Thursday, March 18, 2010

Video Encoding

So, encoding video with Handbrake - or, really, encoding video at all - seems to be more about hard drive throughput than anything else. It seems an odd assessment since I can physically see all of my processor cores maxing out on video encodes. Naturally the processor appeared to be the bottleneck. However, in all of the tests I have run on encoding video, hard drive bandwidth seems to be enormously important. Here's some quick facts:

My personal computer has 2 new Sata and 1 Pata drive in it. I put my source files on the 500GB Sata drive [read: rip to] and encode files to the 250GB Sata drive. Both drives are purportedly capable of 3Gb/s [roughly 375MB/s] sustained transfer rate. My computer runs Vista Ultimate. It has 4GB RAM. It averages about 80 fps on encodes. When encoding from a Sata to the 200GB Pata I get the same result, ~80fps.

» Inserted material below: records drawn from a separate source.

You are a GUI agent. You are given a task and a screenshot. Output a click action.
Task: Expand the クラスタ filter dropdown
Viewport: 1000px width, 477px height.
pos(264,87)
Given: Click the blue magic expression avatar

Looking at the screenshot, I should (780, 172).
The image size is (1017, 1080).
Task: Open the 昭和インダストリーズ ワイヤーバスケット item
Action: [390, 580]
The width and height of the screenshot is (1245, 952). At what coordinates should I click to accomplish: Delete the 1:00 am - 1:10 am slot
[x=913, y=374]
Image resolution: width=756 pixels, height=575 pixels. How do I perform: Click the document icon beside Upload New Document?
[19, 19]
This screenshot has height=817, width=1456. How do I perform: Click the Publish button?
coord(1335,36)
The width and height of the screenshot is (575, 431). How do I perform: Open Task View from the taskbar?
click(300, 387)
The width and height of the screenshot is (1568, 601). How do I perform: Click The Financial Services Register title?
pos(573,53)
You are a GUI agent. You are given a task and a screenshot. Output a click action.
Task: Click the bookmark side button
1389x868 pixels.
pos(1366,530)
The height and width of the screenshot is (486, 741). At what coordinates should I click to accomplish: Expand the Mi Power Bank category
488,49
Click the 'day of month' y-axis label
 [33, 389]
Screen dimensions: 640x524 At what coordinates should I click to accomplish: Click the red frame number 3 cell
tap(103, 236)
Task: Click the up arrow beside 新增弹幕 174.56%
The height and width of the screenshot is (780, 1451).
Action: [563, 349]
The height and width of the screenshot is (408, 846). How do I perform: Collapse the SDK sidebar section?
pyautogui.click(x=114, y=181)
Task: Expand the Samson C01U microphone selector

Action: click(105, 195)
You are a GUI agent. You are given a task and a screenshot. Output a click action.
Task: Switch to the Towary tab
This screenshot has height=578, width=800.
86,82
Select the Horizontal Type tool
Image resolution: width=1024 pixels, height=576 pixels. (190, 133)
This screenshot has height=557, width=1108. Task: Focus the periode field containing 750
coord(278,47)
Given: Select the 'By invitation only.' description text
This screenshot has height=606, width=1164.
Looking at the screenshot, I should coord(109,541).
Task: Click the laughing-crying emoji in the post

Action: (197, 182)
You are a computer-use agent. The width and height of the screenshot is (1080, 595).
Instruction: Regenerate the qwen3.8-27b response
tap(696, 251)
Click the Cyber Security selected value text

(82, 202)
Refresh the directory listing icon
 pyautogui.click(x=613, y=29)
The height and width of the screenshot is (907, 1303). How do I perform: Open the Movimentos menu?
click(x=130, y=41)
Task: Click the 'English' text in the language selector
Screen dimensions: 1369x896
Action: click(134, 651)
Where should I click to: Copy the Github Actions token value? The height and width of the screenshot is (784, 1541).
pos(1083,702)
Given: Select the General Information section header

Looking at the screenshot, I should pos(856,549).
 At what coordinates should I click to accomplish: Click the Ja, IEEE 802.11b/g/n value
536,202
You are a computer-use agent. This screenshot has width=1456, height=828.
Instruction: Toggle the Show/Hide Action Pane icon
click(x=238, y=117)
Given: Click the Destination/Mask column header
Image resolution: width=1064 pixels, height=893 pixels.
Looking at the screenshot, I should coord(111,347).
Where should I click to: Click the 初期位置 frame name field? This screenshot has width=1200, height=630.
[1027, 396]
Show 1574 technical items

My wife's computer is a bit slower than mine processor-wise. It has 3 Sata drives. I put the source files on a Raid 0 drive comprised of 2 WD Raptors [10,000 RPM as opposed to the typical 7200 RPM] and encode to a single 500GB Sata drive. Intuitively, this indicates the source throughput on my wife's computer would be far greater than on my own. The only other differences are: Windows 7 Home Premium & slower processor. Still 4GB of RAM. Despite the significantly slower processor, her computer blows mine away by averaging about 120 fps on encodes. That's 50% faster despite the slower processor.

My initial assessment was that Windows 7 made all the difference. I am prepared to alter that a bit.

Just for a fun test, I decided to do an encode on our fileserver to test the impact of hard drive throughput. The fileserver has an even slower processor than the two previously mentioned. [the numbers: mine @ 3.1Ghz x 4 cores - wife's @ 2.8 Ghz x 4 cores - fileserver @ 2.5 Ghz x 3 cores]. When working with source files on a Raid 1+0 Sata drive encoding to a single 500GB Sata drive the fileserver achieves about 70 fps on encodes. The fileserver also runs Windows 7 Home Premium. It also has 4GB RAM.

The test, then, involved putting 2 Pata drives into the file server. They both run off the same EIDE channel - master to slave - and they are both the newest models of Pata available. They are old, sure, since Pata was phased out long ago, but they aren't subpar for Pata drives. Using one as source and the other one as destination with everything else being equal, I tested an encode on the fileserver and achieved only a 30 fps average on encodes. That's less than half speed with the only difference being the use of Pata drives instead of Sata drives.

Just as a note, during the encode the processor still reported maximum utilization on all three cores despite the significantly slower encode speed. This has led me to the conclusion that the hard drive makes an enormous amount of difference in the encode process.

It gets even worse.

Repeating the encode on the fileserver using only a single Pata drive [as source and destination], the encode dropped to a 17 fps average. Repeating the encode again using only a single Sata drive, the encode dropped to a 50 fps average. So what's my conclusion? Multiple hard drives = enormously better for encoding video. Pata hard drives = the devil. Sata hard drives = amazing. Raid source drives = *cue angelic music*

So am I rescinding my earlier statement that Windows 7 is way faster than Vista? Not yet. I will test everything again once my computer is upgraded to W7HomePre to see what the real difference is.